In Rua do Franco, others who continue in the middle of Comanche territory are O' 46 _(at number 46) _, O' 42 (in its number that is very easy to guess), or the House of Xantar O Barril _(at 34) _, who continue to serve the octopus and cockles rations like the first day.

And, of course, the end of the journey, the brewery Dakar _(at number 13) _. Just behind the small block formed by these buildings is the Rúa da Raíña.

Here you can enjoy the local wealth with three other mythical: the Ourense _(rúa da Raíña, 25) _, the Orella _(in number 21) _ and the oldest of all, the tavern Or Black Cat , founded in 1920 -in a short time they will celebrate a century of life, which is said soon- and many lives have passed on the stone floor of this old stable.

Atmosphere in the Rúa da Ra

Atmosphere in the Rúa da Ra

Pilar Costoya is the fourth generation. Great-granddaughter of the founder, Marcelino Garcia , she is the one who holds the reins of this century-old house together with her husband, putting tubs of young wine and serving the same pork liver with onions that her grandmother cooked. Don't worry, there will be a fifth generation.

THE NEW GOLDEN MILE

Santiago has a lot to offer far from the affordable offers that are always worthy and honorable for the pilgrim. From the new food market _(rúa das Ameas) _ to the gastronomic galleries of The Galician _(Rúa de Gómez Ulla, 11) _; from the impeccable omelette that he introduced me to Javier Peña and his unfortunates at the bar the aunt _(rúa Nova, 46) _ even the tables and the salads washed down with good wine from Pepe Paya _(Rúa do Cardeal Payá, 8) _.

But if there is a street that brings together many of the efforts to renew proposals, it is that of Saint Peter. Although the whole street is full of references, here are a few to whet your appetite.

Or Dezaseis _(rúa San Pedro, 16) _ is perhaps the most international since he dazzled the journalist Mark Bittmann in 2007 who included his octopus á grella -grilled- in a travel article in the New York Times. And true to the truth, it does not disappoint. Local and seasonal product, in their social networks they show the menu of the day in which you can find a Galician broth, meat or caldeiro, a beef stew or some meatballs with rice.

Lacon Street

The Lacon Street Burger

A little secret that this street hides -because it is behind it, at rue das Fontiñas 4- is the ** bar Pampín .** Led by the skill of Alén Tarrío, chef award winner 2019 of the Gastronomic Forum, it is the perfect place to Try traditional cuisine taken to the maximum expression.

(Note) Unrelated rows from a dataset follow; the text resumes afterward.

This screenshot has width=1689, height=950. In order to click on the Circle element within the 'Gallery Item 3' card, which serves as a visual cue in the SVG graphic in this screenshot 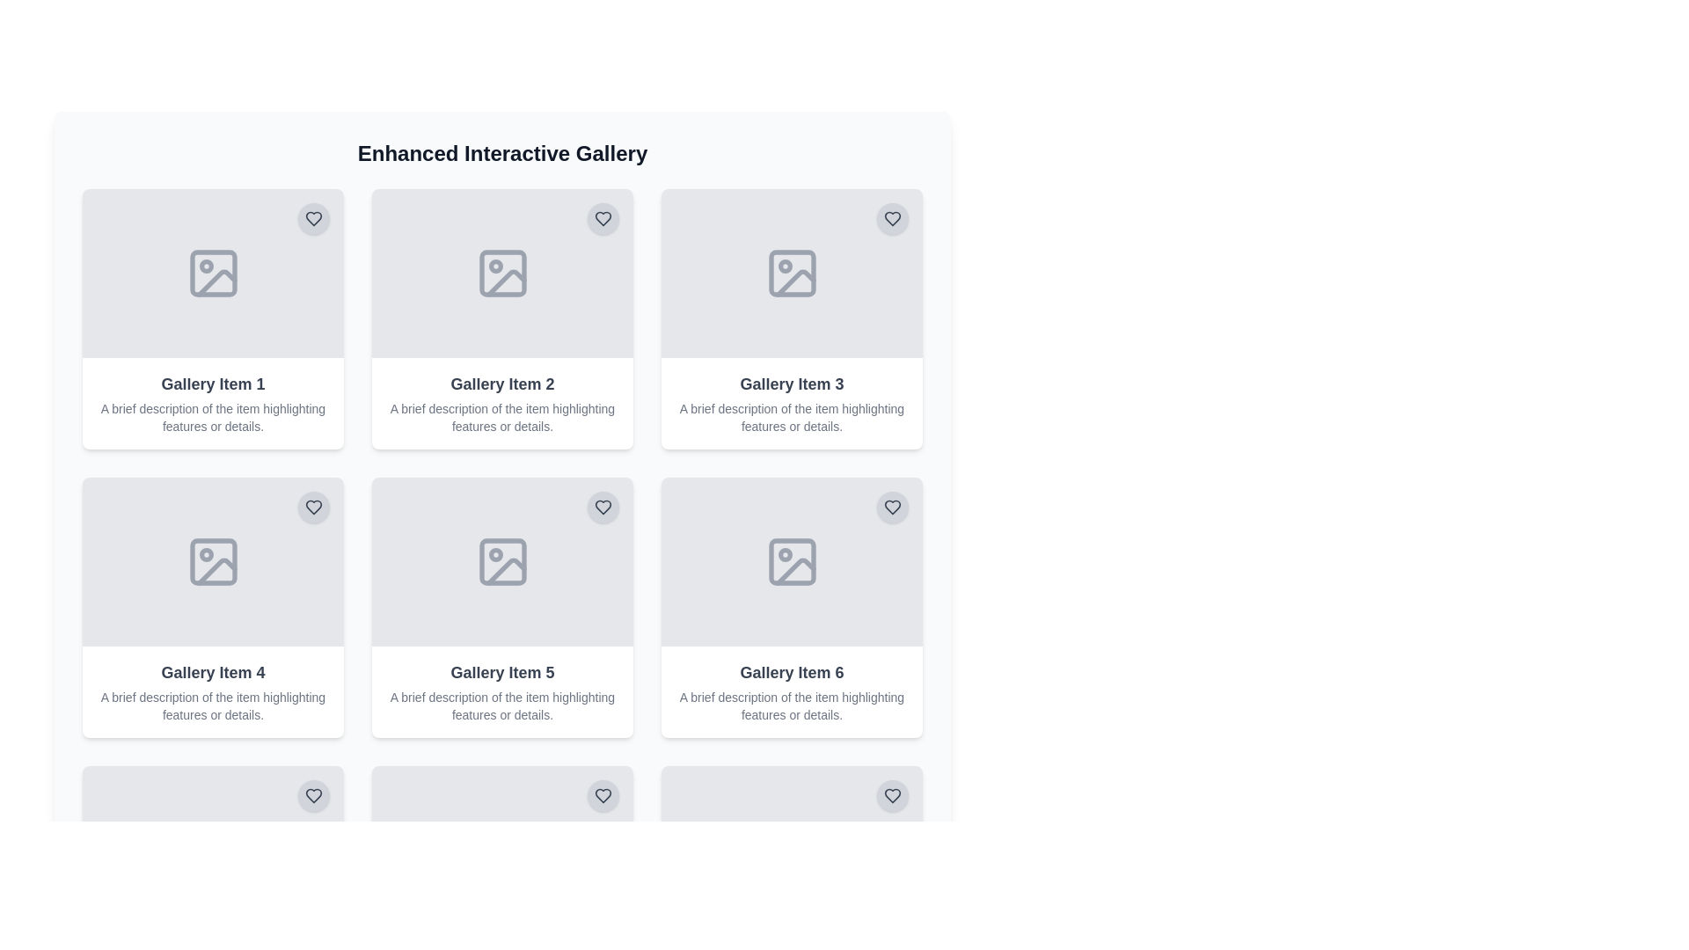, I will do `click(784, 267)`.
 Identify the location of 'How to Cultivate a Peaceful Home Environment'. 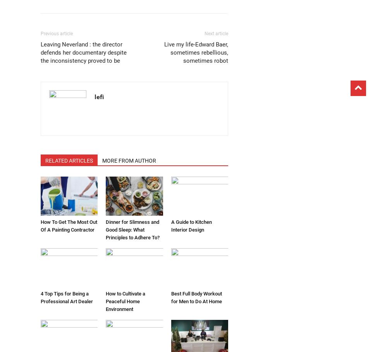
(105, 301).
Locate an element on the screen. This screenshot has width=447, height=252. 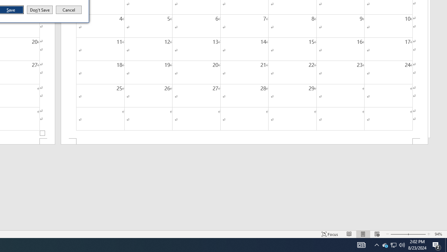
'Action Center, 2 new notifications' is located at coordinates (437, 244).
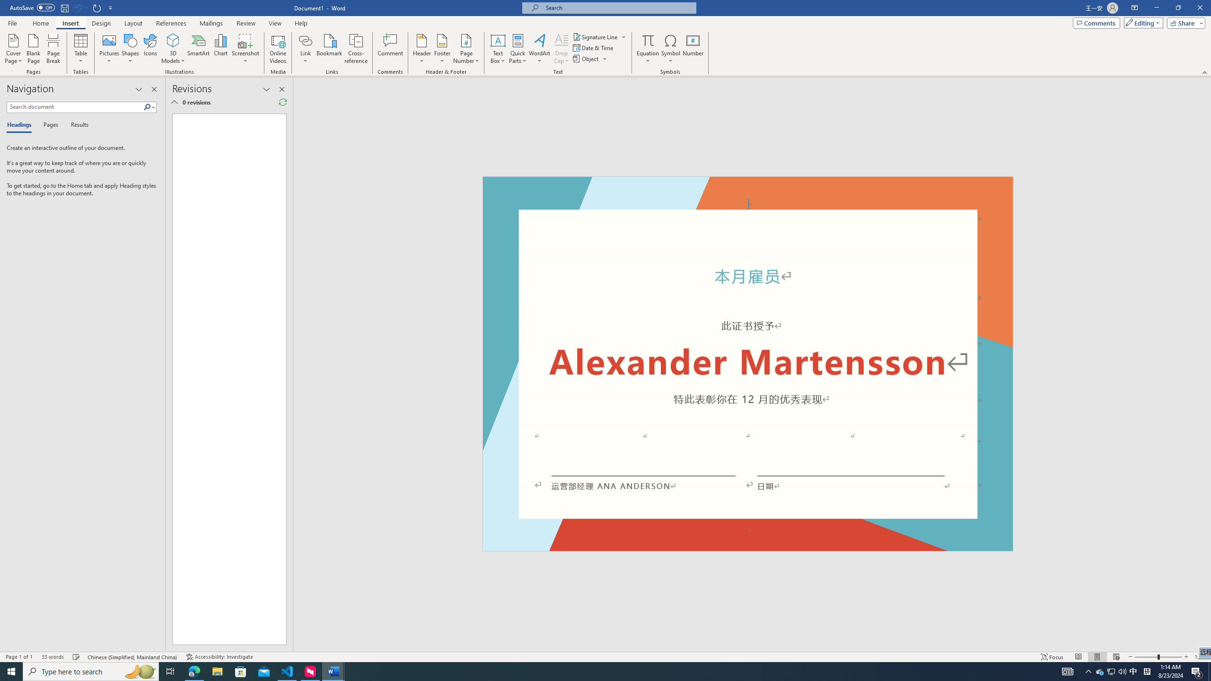  Describe the element at coordinates (150, 49) in the screenshot. I see `'Icons'` at that location.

In I love _(rúa San Pedro, 32) _ you can have a wine in a spectacular interior garden or d enjoy tapas or the menu of the day in a bar with lareira (chimney) that is always overflowing. Traditional cuisine with local product that changes every week (there was in October a cream of lentils with curry and coconut and some pork ribs with chimichurri and puree that I'm still crying about).

potted _(rúa San Pedro, 120) _ offers local products made with care and with a turn in the hands of Jorge Gago , revelation chef in 2017 and winner of the city's tapas contest. so you can try a horse mackerel sashimi or a 'picantón' of Celtic rooster, In addition to having a super nice interior garden where you can have a beer and enjoy the silence.

Bonus ball. As I see that some picky eater won't want to leave the gravitational field of the Cathedral (it happens sometimes, it's normal), you can always be stunned by the latest creation by **Marcelo Tejedor, the Michelin star of Casa Marcelo ** _(rúa das Hortas 1, at the foot of the Cathedral) _ which, a few steps from it, has set up a top-secret gastronomic project called Mr Chu _(rua das Hortas, 25) _. the background story, the plot line of its flavors is the Asian continent. And the bathroom is full of maneki nekos, the golden cats that give you luck on the arm.

Or you can return to the maelstrom and survive. You already know that Santiago offers everything. Even a bar rally.